『ウーバー革命の真実』(立入勝義 著)ディスカヴァー・トゥエンティワン
送迎配車サービスのウーバー(Uber)は、宿泊仲介サービスのエアビーアンドビー(Airbnb)とともに、産業変革のサードウエーブ(第3の波)を担う存在といわれている。
サービスはすでに日本に上陸しているが、民泊の普及などでエアビーアンドビーは定着した感があるのに比べ、ウーバーはいまだに本格稼働には至っていない。
米国などでは使いやすさと便利さで、旅客輸送でまさに変革を起こしたものだが、果たして日本では「ウーバー革命」が起きる可能性はあるのだろうか――。
利用客も、運転手も手間いらず
「配車アプリ」などとも呼ばれるウーバー(企業名は「ウーバー・テクノロジーズ」)は、移動したいときに、スマートフォンのアプリを操作して配車をリクエストするサービス。基本的なコンセプトは「ライドシェアリング(同乗)」。その中に大きく分けて「ウーバーX」と呼ばれる「報酬目的のライドシェア」と、1台のクルマで目的地が同じ方向の数人が、安い料金で相乗りする「ウーバー・プール」というサービスがある。
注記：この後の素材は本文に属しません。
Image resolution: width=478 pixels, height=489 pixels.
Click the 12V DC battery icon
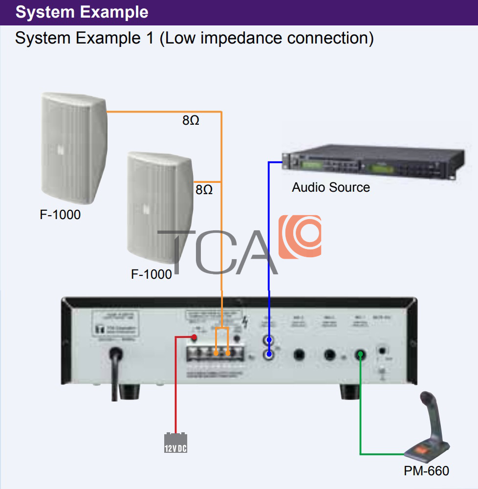(175, 443)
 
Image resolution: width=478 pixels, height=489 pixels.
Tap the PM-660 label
(426, 471)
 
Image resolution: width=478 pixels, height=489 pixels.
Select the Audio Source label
(331, 187)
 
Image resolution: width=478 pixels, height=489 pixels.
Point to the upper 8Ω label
(191, 120)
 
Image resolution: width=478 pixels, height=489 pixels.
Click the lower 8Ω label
(204, 190)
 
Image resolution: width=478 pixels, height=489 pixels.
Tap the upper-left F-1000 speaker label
(60, 214)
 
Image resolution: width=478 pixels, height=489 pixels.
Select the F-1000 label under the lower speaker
(152, 274)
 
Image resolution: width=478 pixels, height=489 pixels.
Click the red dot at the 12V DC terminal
(194, 337)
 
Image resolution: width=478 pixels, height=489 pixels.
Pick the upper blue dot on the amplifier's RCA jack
(269, 339)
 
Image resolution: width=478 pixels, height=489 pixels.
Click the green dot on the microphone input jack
(360, 354)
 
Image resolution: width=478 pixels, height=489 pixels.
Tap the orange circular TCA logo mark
(300, 236)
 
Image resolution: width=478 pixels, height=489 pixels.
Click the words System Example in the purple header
(82, 12)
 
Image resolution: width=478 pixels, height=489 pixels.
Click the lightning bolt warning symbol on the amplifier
(246, 323)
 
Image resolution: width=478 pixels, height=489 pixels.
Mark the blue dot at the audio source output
(284, 162)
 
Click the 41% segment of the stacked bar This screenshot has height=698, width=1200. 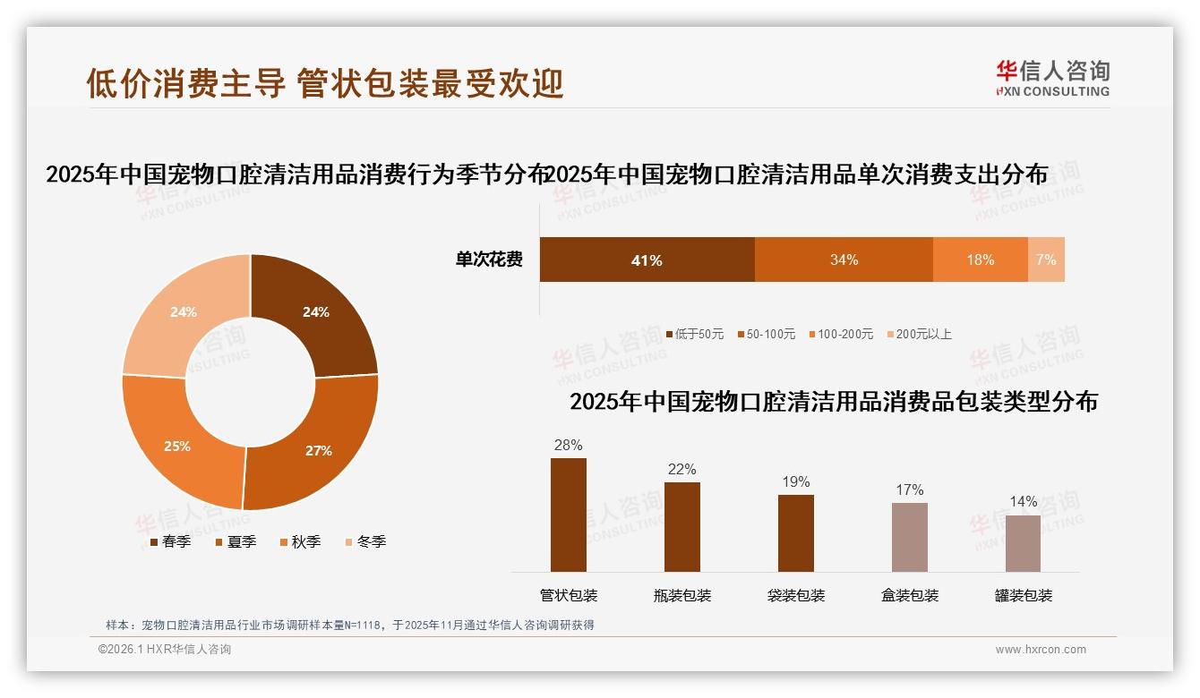pyautogui.click(x=647, y=260)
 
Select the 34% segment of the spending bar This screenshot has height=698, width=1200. pyautogui.click(x=844, y=260)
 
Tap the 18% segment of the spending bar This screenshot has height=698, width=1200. pyautogui.click(x=980, y=260)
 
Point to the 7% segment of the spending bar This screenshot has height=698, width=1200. pyautogui.click(x=1046, y=260)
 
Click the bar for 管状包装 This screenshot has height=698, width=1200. pyautogui.click(x=569, y=515)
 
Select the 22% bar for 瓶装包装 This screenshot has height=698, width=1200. pyautogui.click(x=682, y=527)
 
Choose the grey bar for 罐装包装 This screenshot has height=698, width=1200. pyautogui.click(x=1023, y=543)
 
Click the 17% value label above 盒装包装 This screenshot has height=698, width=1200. pyautogui.click(x=909, y=489)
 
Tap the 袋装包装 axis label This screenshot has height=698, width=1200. pyautogui.click(x=796, y=596)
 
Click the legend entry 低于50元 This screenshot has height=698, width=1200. pyautogui.click(x=695, y=334)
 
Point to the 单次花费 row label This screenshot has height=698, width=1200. pyautogui.click(x=489, y=260)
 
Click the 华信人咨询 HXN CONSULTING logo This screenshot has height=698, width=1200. pyautogui.click(x=1052, y=79)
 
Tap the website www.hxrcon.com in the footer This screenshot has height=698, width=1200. pyautogui.click(x=1041, y=650)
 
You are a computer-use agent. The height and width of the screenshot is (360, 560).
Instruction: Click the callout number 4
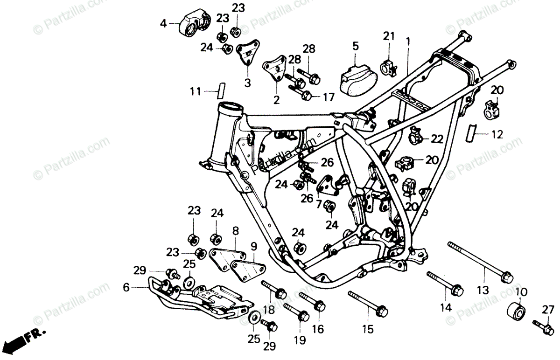pos(163,23)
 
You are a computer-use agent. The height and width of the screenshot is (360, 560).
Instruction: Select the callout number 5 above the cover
pos(356,46)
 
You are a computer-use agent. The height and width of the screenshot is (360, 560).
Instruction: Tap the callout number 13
pos(483,290)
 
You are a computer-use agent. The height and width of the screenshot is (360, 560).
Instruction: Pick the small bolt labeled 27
pos(543,325)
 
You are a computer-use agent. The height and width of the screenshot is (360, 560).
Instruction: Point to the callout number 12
pos(497,135)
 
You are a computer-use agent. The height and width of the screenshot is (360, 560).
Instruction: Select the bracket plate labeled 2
pos(275,70)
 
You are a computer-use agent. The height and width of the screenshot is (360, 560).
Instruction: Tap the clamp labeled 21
pos(389,67)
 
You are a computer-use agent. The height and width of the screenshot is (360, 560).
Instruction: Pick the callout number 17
pos(329,97)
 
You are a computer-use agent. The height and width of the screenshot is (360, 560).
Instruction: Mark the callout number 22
pos(437,138)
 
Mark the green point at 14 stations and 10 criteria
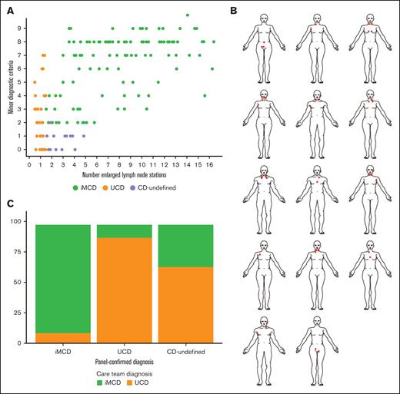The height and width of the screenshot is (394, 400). pyautogui.click(x=188, y=15)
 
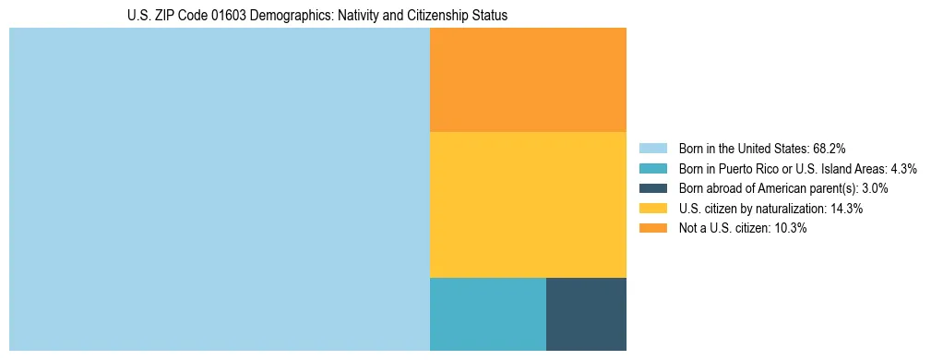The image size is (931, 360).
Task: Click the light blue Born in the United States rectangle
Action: click(x=220, y=189)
一部の場合を除いて、日本の二種免許のような旅客輸送のためのライセンスが必要ない米国では、ウーバーが登場してから、これを使って「タクシー業」に参入する個人が相次いだ。それにより、既存のタクシー産業に大きな打撃を与え、倒産したり、売却されたりするタクシー会社があることが報告された。
とはいえ、ウーバーは、とにかく便利なようだ。利用者は「ウーバー・プール」か「ウーバーX」かのサービスはもちろん、大型、高級、ベーシックなどのクラス別をリクエストし、また介護や車いすなどについての希望を添えられる。
利用者からのリクエストを受けると、ウーバー側で付近にいる複数の運転手を探し出しマッチング。運転手のアプリにリクエストの内容が伝えられ、合わせて迎えにいくまでの距離や、リクエストした利用者の乗客としての評価が知らされる。
運転手が応じれば、利用者をピックアップして送り届ける。運賃の支払いは、スマホアプリを通じて処理されるので、キャッシュレス。直後に運転手の銀行口座に振り込まれる仕組みになっている。
利用者も、運転手も手間いらずというわけだ。